LONDON (Reuters) – Trading worth billions of dollars has shifted to kitchen tables or bedrooms as traders work through the coronavirus crisis from home, testing patchy fixes to make sure they stick to the rules.
FILE PHOTO: A trading screen shows share prices predominantly in red, indicating a fall in values.
Far away from the strict confines of a dealing room, compliance officers find they can no longer eavesdrop on staff, leaving some banks and brokers worried that the activities of their traders under lockdown could come back to haunt them.
“Compliance personnel can’t walk the floors and look to see what’s actually happening and hear some of the conversations,” Rachel Sexton, head of EY’s financial services forensic and integrity practice in London, said of the new arrangements.
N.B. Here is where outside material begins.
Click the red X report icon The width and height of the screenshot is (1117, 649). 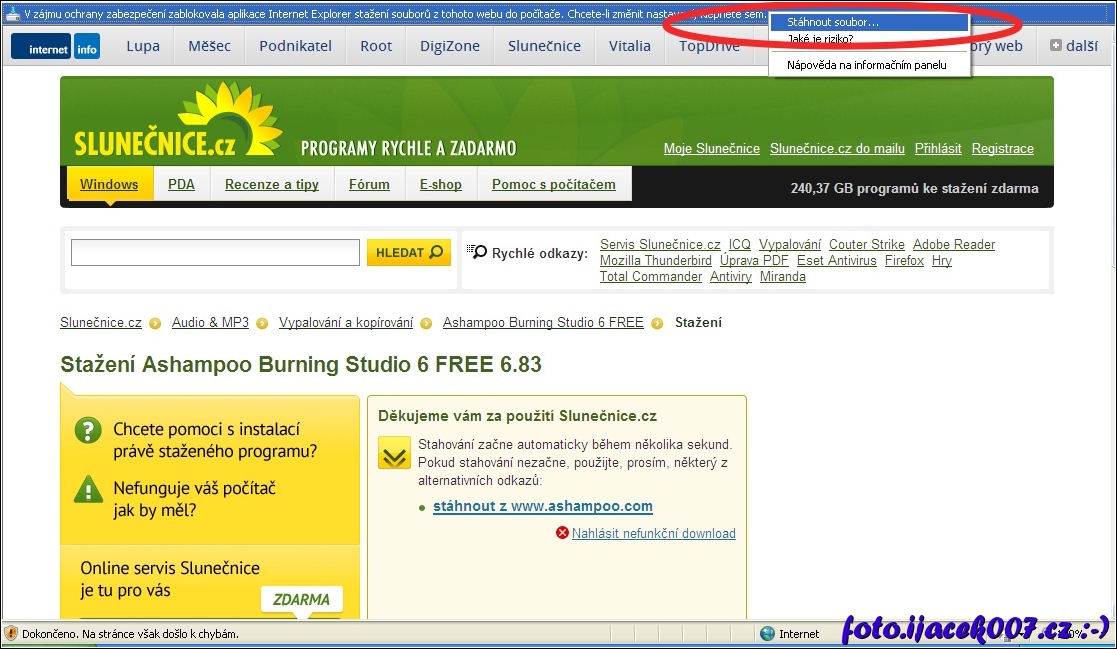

And after facing multi-billion dollar fines for trying to rig currency markets and Libor interest rates, financial firms are relying on their compliance teams as a key line of defence against malpractice and keeping regulators off their backs.
“There are a number of questions in terms of how does a bank convey into the living room all the great work done in instilling cultural and ethical behaviour?” Martin Pluves, chief executive of Britain’s FICC Markets Standards Board, said.
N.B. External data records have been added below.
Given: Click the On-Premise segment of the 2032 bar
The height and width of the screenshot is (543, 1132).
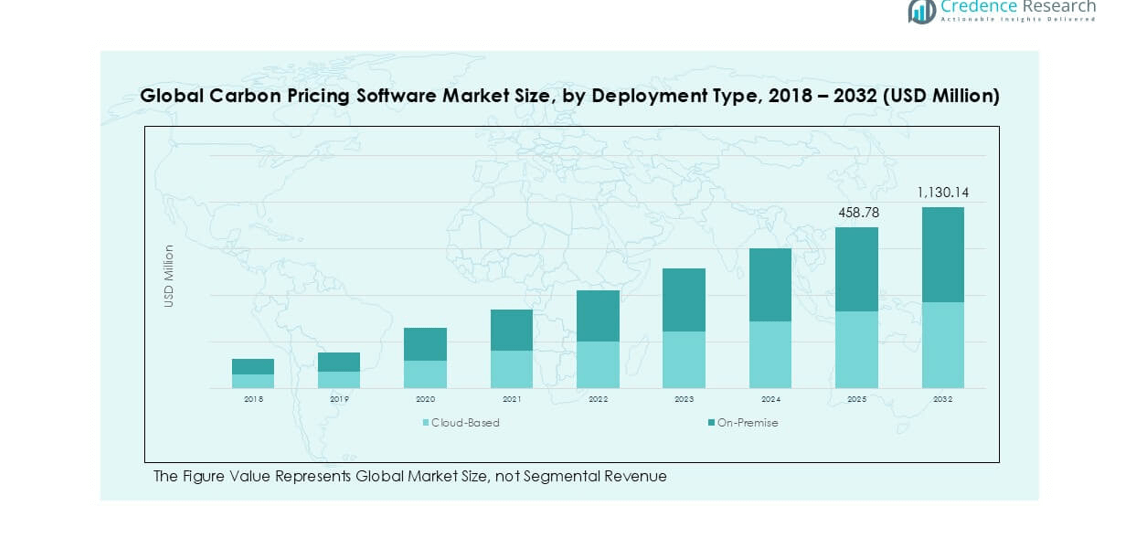Looking at the screenshot, I should click(x=943, y=254).
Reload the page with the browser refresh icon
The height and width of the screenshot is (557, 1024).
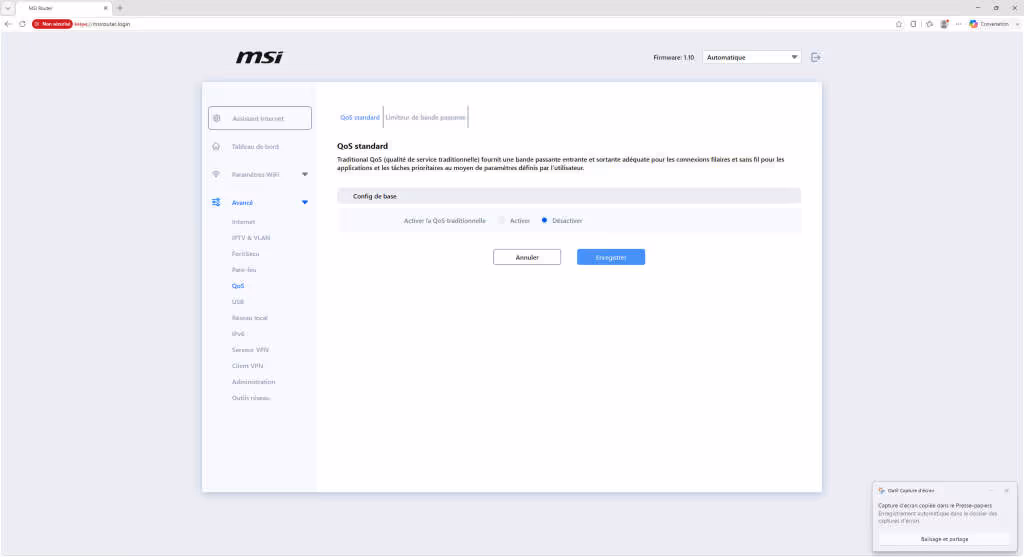click(22, 24)
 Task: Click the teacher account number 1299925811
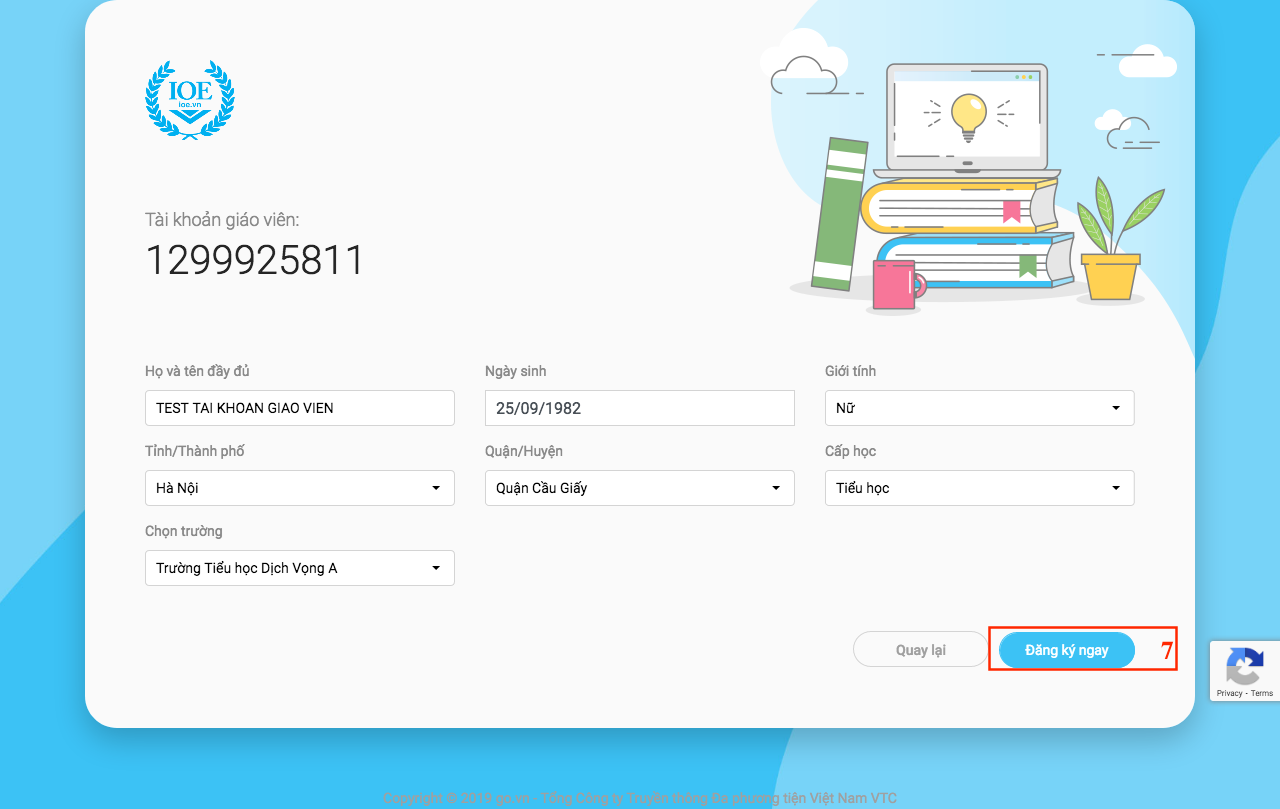pyautogui.click(x=255, y=261)

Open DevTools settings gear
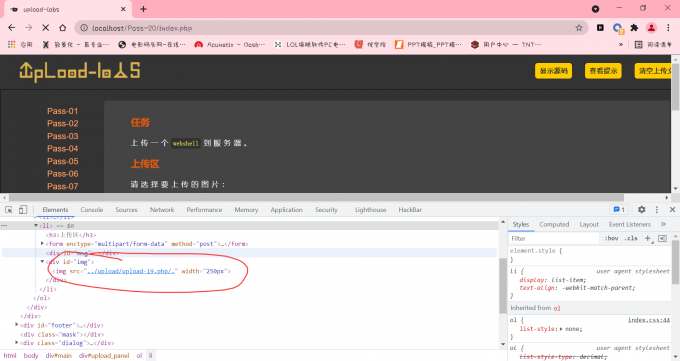click(641, 210)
This was set up to improve conduct in fixed income and commodity markets and Pluves is planning a series of “sprints” for participants to help them head off potential conduct traps.
Meanwhile, banks have been asking regulators for reassurance they will not face sanctions once the pandemic has passed, a senior compliance official for a global broker dealer said.
The biggest task has been making sure that traders do not use personal phones for work and that all transactions have an electronic trail that regulators can check for any market abuse.
“For the most part regulators have been understanding about audit trail issues, but only the CFTC has given real relief on potential voice recording issues,” the officer said, adding that there had been some difficulties with transactions such as doing so-called block trades from home.
“Working from home was very rare before the pandemic, it would be just for the top trader that had a home in the Hamptons,” said Tim Carmody, chief technology officer at IPC, a Jersey City based financial systems company.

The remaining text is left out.